Thursday, June 23, 2011

Education

As a professional teacher, and a prospective student (and I promise this will be the last speculative entry for a week or two) I spend an inordinate amount of time thinking about the function, benefit, and execution of education.

"What is the benefit for everyone?" For instance, is a rough question when in front of 30 children, half of whom would rather (and whose families would rather) be at home feeding something, weeding something, harvesting something, driving something. These students will most likely only come to 50% of classes anyway, and society dictates sympathy for them by giving them passing grades in everything regardless of attendance, work completed and behavior. I understand that there are similar, if not so blatant, concessions made in American schools. Idea being: Just get them out.

These are the kids I tend to spend my spare time on. Yes, the aces are joys to teach. Yes, it's amazing how that girl can memorize 40 lines of poetry. Yes, their behavior makes my life easier. (Though not, really, thanks to Moldovan Tattle Tale Traditions. The good kids turn into at least as big of noise makers as the bad kids thanks to the Stalin-esque finger pointing that happens every five minutes)

The kids that set off your Do Good senses and make you warm and gooey like granmama's cookies though, are the ones who cannot even read in their own language let alone the third foreign one you're teaching them. So, while my partner drills some new grammar or vocab I sit in the backs and sides of classes and teach basic reading skills. I often feel so good about doing so that the 20 minutes I spend haranguing the trouble maker a**holes seem almost worth it.

The added benefit of this, as exhibited by two or three boys in every class I teach, is that they are quieter thereafter. Not just while giving the one-on-one time, but for all the classes after. Especially when they eventually come to my after school art specials, and they learn how to sit still long enough to fold, yes, fold ON THEIR OWN a Japanese paper crane. To many, the anal retentive practice of origami is a distractive 30 seconds of bliss in a cubicled world. For people who have never heard "fine motor skills" let alone possess them... That's pretty spectacular.

You get the idea.

They behave better after giving them a little attention. Who knew. Unfortunately, this only works on kids in the 6th grade and lower. 6th grade and up... No amount of lovin is going to help.

There are also exceptions. The kids who are hard at heart naturally, and not just from their environment. These kids will not only not respond to love and caring, but will actually punish you for it, by becoming mocking of your education efforts and devotion to other students, or to them even, or they'll just point out you haven't plucked your eyebrows in awhile.

So, these are the kids where you have to wonder--is education beneficial? If you can force it down them like a chalice of molten gold, sure. Behavior goes up. In the long term, the education, the grammar and phonetics won't ever come in handy, but they will (in this the most perfect of all possible worlds) retain the semblance of respect and self control instilled in their agrarian little hearts.

Those kids who actually learn and apply the knowledge found in school will benefit in other ways, obviously. Better jobs etc.

But looking with a wider scope, why does education need to persist for even agrarian societies?

I have never heard it better voiced, and put into action than with one organization.
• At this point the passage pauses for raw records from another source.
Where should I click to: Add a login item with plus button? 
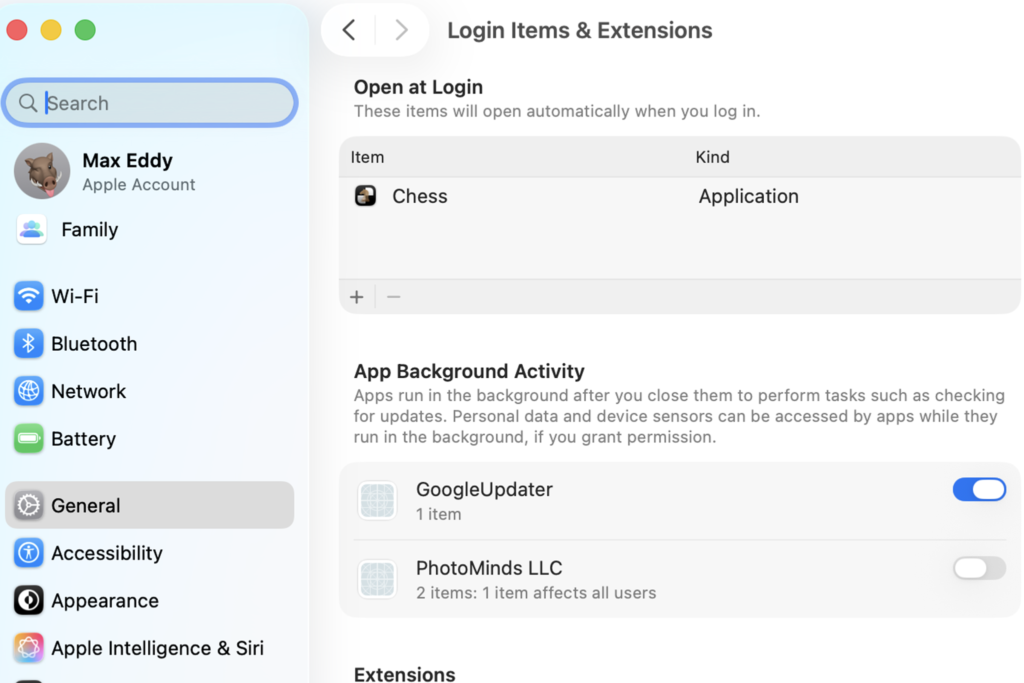point(357,297)
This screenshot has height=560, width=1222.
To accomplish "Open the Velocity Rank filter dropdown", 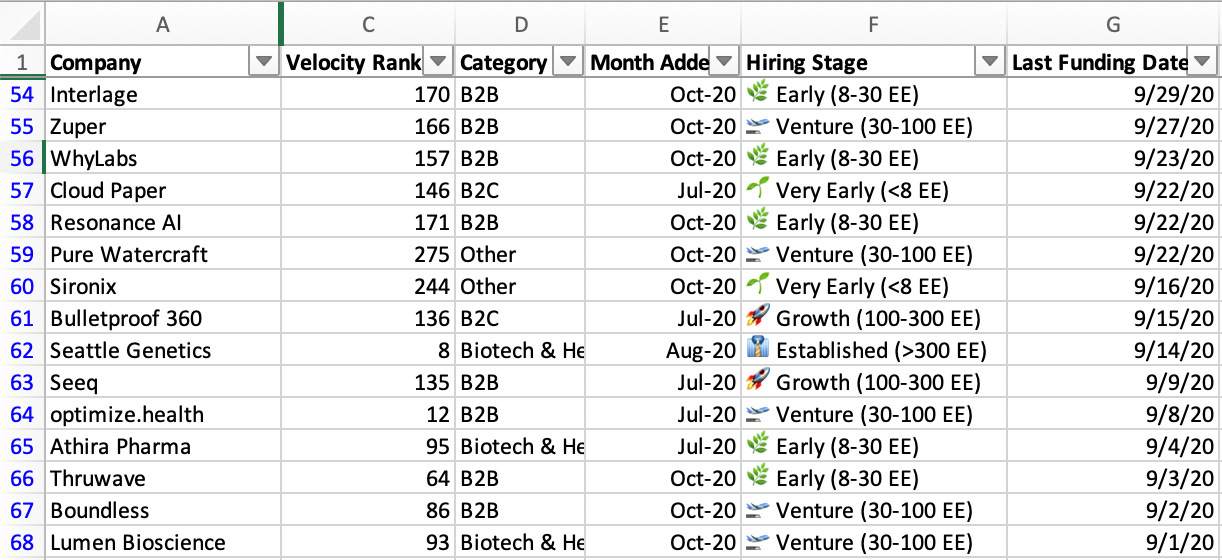I will pos(439,62).
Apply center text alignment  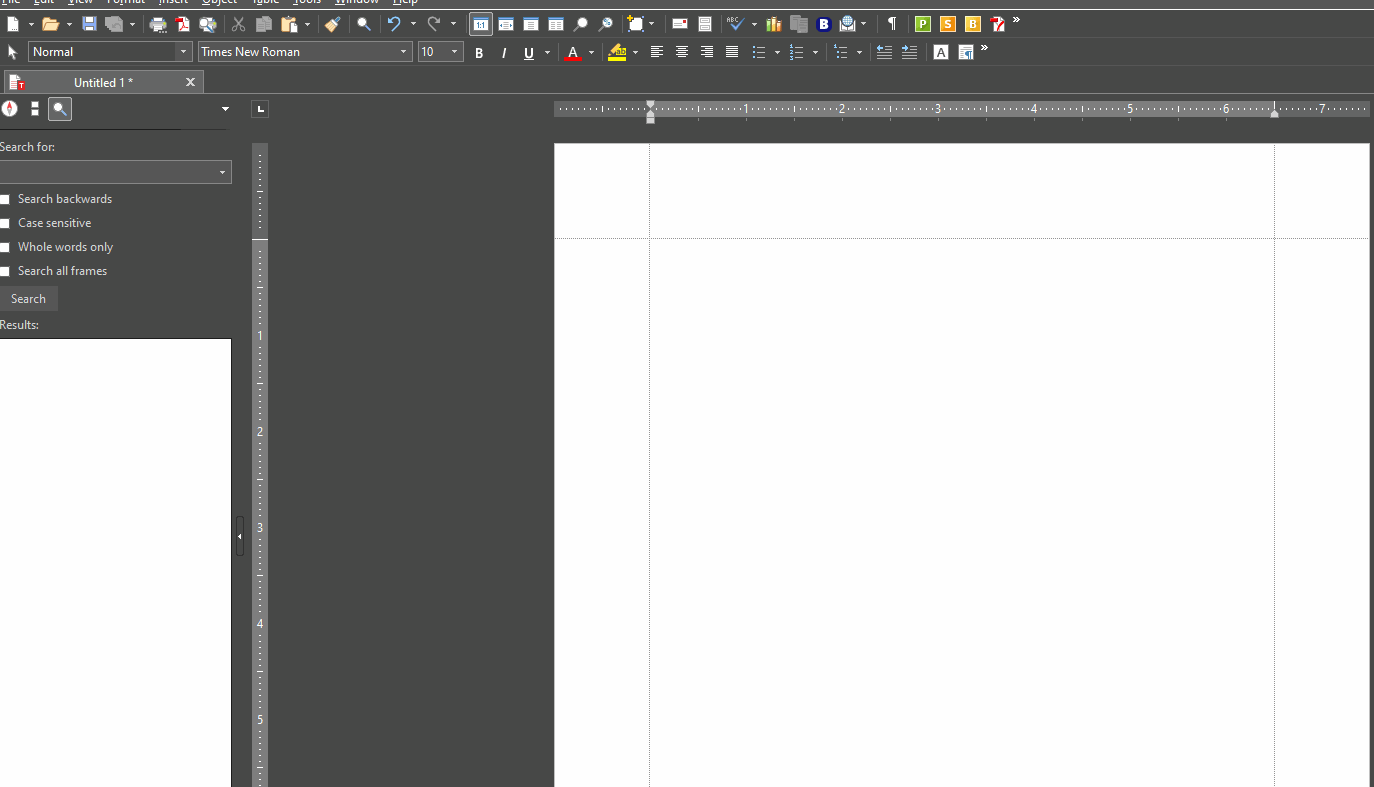click(682, 52)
At the risk of sounding like an advertisement, please check out One Laptop per Child:


because they are doing what organizations like the IMF and USAID and the World Bank are often unable to do: reach the people they want to foist money on.

Like PC, who I am sworn to advertise, they work at a base level of societies who WANT help. They don't work from high above societies who may not only NOT want help, but also not NEED the help.

Their other focus, again like PC, is not to give the kids stuff and let the kids turn them into sand shovels or something, but educate the children, the children's teachers and the children's families on what is going on. Then, the product given (in this case it's easy to guess: laptops) actually creates its own sustainability. The laptop educates the user on a range of topics. It give the child a chance to understand where he or she lives and his or her relation to the world. In a globalized world children will not survive without this kind of education.

Education is not just necessary for it's own sake--however much it will improve your enjoyment of the world. It is not just necessary for improved behavior. It not even just necessary to improve your chances at getting a job. It is necessary to be educated just to have an awareness of the world today.

Seven thousand years ago, you needed the education of an awareness of where tigers were. Two thousand years ago, you needed the education of an awareness where the Romans were. One thousand years ago, the Spanish Inquisition. One hundred, just where not to grow potatoes. Today you need an education and awareness of not only where terrorists and major governments and major corporations are moving and spending their money, but simply where and how you may be eaten by these things.